On August 19, the day of the first fatality at the Berlin Wall, Vice President Lyndon Johnson and General Lucius Clay, hero of the Berlin Airlift, arrived in West Berlin with orders from Kennedy to do their best to restore the morale of the West Berliners. On their way to Berlin they had stopped in Bonn as a courtesy to Chancellor Adenauer. At the airport Adenauer pointed out to Johnson an old woman carrying a sign saying “Deeds, Not Words!” With her, said der Alte, he’d just as soon have neither. Johnson had not been enthusiastic about his Berlin assignment, fearing it might be dangerous, but when he arrived in the city to tumultuous applause he quickly forgot his fears and plunged into the crowds, pressing flesh, kissing babies, and passing out ballpoint pens as if he were on a campaign swing through Texas.
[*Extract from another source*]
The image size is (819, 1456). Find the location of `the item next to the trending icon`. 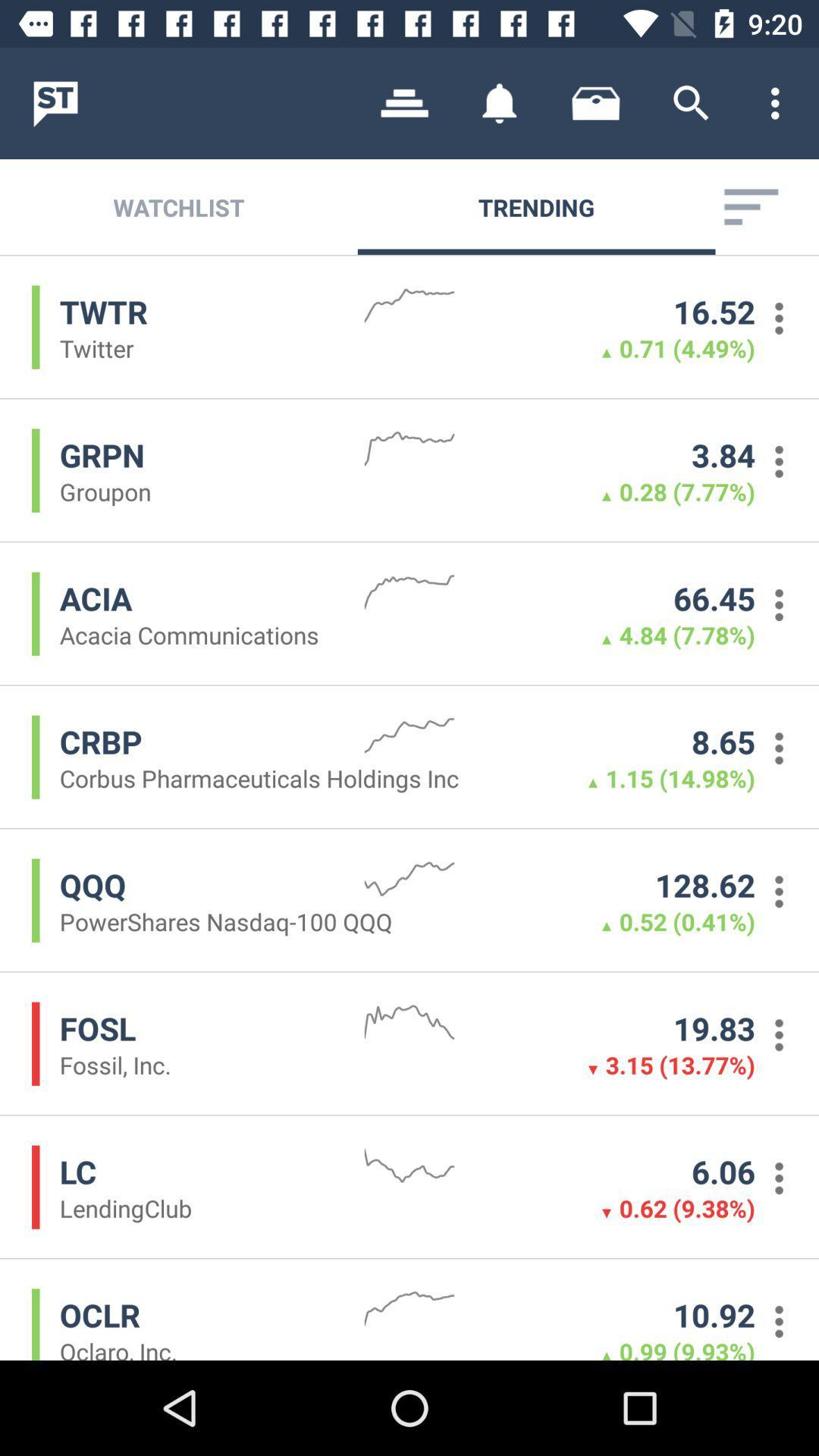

His ecstatic welcome, of course, was a sign of the Berliners’ desperate need for reassurance in this perilous moment.

That evening Johnson delivered a speech to a huge crowd assembled in front of the Schöneberg Rathaus. Paraphrasing a line from the Declaration of Independence, he intoned: “To the survival and to the creative future of this city we Americans have pledged, in effect, what our ancestors pledged in forming the United States—‘our lives, our fortunes, and our sacred honor.’ The President wants you to know and I want you to know that the pledge he has given to the freedom of West Berlin and to the rights of Western access to Berlin is firm. . . . This island does not stand alone.” These words were greeted with wild applause, though few West Berliners could have been very happy about the prospect of living on an “island” whose borders consisted not of sandy beaches but of an ugly wall. Their unsettling situation was best summed up by the Hungarian composer, Gyorgy Ligeti, who defined West Berlin as “a surrealist cage: those inside are free.”

In addition to delivering his speech, Johnson, along with Brandt, personally welcomed a 1,500-man combat unit that Kennedy had dispatched from West Germany as another gesture of Allied support for Berlin. The convoy had passed through East Germany without incident, which is fortunate, since the commander had not been told how to respond in the event of trouble. Johnson also paid visits to the American garrison and to the Marienfelde Reception Center. He had intended to visit the Wall but never made it. Instead, he did some last-minute shopping, which was difficult since all the stores were closed. Wanting some shoes just like the ones Brandt was wearing, he insisted that the mayor contact the store owner and have the desired items delivered to his hotel suite.